These are entries from my private journal…
November 24, 2019
Still bummed that N. hasn’t emailed back. Tempted to just use it because she did send it to me. If she isn’t coming to my website anymore, why the fuck should I care? She won’t know. This is my one chance to get a GOOD testimonial. Still thinking it through. Maybe I will temporarily use it. Then come to my senses.
So behind on the astrology class. Debating whether I should try to catch up or just take it again. Is it possible to catch up? Maybe I should dedicate Tuesdays and Thursdays to this class. Or all classes? It would be nice to not work on certain days.
November 25, 2019
I need to talk to myself. Lol. Um, I fucked up on Insta stories. But regarding S, it was inevitable that she would stop watching. So I kind of gave her permission to stop. I don’t blame her. But I feel some blame. No, a lot of blame. So now the questions are: Do I stop looking at S stories? And do how do I stop blaming myself?
It’s kind of revengeful to stop watching S stories. Not that she cares.
“We thought we were punishing the other person by holding the resentment, but we have actually been suppressing love.”
I guess it’s love because it’s all love. Hope I didn’t scare potential customers away. That’s more important than S. Eek, but true. She would say the same which hurts.
Okay, I’m done for now
November 28, 2019
Today is Thanksgiving. To follow up on yesterday, S did look at my stories. I can tell she’s not as interested. She’s probably just trying to see if I’m screenshotting something from her group.
Good day overall. Going to the park tomorrow with Baylor. 🙂 Working on my Saturn Return workshop. Still trying to figure out webinar versus class. I think a webinar would sell more if I emphasize the Q&A. Will definitely prerecord the main parts. Ha! Just found out that hybrid webinars cost more. Bummer. But I’m thinking about running the webinar and answering the Q&As in the chat.
Gotta go. Glad S answered my question. WHY DO I THINK ABOUT HER SO MUCH?
December 1, 2019
Why not journal today. Fear is creeping up around money. Teachable didn’t pay me. Dad is here. He didn’t go to the store. He’s not going this week. Baylor has to go to the vet on Thursday for his checkup.
Was tempted to spend on a journaling course. So glad I didn’t. Things still tempt me. Sucks. Have to be conscious. Need to make money. I got two sales today with my Cyber Monday sale. Unfortunately, one is a tarot reading. I will try to record it on Wednesday.
I just hope Teachable pays me. They will probably get back to me tomorrow.
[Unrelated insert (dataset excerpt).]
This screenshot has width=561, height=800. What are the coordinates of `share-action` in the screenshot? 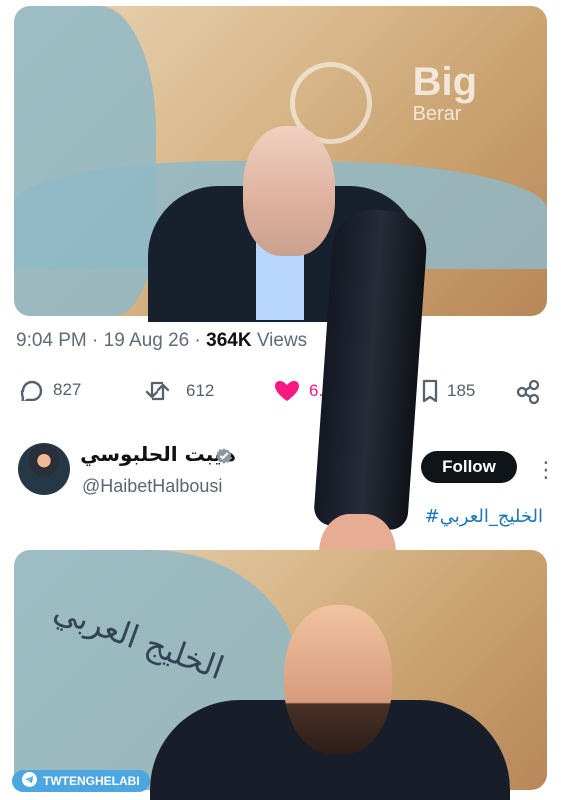 It's located at (528, 392).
I need a morning routine. I just don’t want to get up earlier. Already get up too early. My dream is to get up at 7:30 or maybe 8.
Have to work on Saturn Return. Nervous about work.
December 5, 2019
Oh, you don’t want to know. LOL. Horrible? Baylor weighed 19 pounds as I thought. I told my mom she was lying and that she wouldn’t admit anything anyway. She got pissed. She said I don’t appreciate being called a liar. FUCK. Confrontation sucks, but I felt like I had to even though she’s not feeding Baylor now because he’s with me. (Dad is here).
I don’t know. I need to nap and do the reading a customer paid for.